**Dataset**
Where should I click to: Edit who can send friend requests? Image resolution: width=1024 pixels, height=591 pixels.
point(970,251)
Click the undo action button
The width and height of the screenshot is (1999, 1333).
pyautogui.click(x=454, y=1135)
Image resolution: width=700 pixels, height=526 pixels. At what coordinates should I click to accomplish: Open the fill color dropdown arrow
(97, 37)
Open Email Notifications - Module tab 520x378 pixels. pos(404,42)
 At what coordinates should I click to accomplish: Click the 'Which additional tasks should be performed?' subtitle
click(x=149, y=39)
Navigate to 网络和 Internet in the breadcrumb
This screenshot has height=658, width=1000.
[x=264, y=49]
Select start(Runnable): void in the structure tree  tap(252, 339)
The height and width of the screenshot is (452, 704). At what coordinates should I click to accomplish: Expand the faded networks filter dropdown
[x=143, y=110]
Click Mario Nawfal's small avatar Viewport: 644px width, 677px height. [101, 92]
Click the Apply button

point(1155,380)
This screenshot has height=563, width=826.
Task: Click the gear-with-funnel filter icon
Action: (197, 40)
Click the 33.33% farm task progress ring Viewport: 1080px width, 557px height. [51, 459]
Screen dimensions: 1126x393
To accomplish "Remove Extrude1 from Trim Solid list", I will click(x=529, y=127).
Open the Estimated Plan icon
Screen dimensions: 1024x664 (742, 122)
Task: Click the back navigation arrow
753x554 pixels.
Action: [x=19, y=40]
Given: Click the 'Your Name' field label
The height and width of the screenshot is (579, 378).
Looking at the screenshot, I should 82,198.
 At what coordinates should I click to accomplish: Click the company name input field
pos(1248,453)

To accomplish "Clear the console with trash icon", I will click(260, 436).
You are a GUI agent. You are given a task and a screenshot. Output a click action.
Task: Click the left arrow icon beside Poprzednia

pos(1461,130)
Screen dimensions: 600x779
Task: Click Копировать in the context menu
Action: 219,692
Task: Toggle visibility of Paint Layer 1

**Task brief**
If a line falls between the first line of the data above and the line holding "Click Mario Nawfal's", inclusive, retype it exactly; retype no other line.

**Output for this task**
Where should I click to: Edit who can send friend requests? Image resolution: width=1024 pixels, height=591 pixels.
point(970,251)
Click the undo action button
The width and height of the screenshot is (1999, 1333).
pyautogui.click(x=454, y=1135)
Image resolution: width=700 pixels, height=526 pixels. At what coordinates should I click to accomplish: Open the fill color dropdown arrow
(97, 37)
Open Email Notifications - Module tab 520x378 pixels. pos(404,42)
 At what coordinates should I click to accomplish: Click the 'Which additional tasks should be performed?' subtitle
click(x=149, y=39)
Navigate to 网络和 Internet in the breadcrumb
This screenshot has height=658, width=1000.
[x=264, y=49]
Select start(Runnable): void in the structure tree  tap(252, 339)
The height and width of the screenshot is (452, 704). At what coordinates should I click to accomplish: Expand the faded networks filter dropdown
[x=143, y=110]
Click Mario Nawfal's small avatar Viewport: 644px width, 677px height. [101, 92]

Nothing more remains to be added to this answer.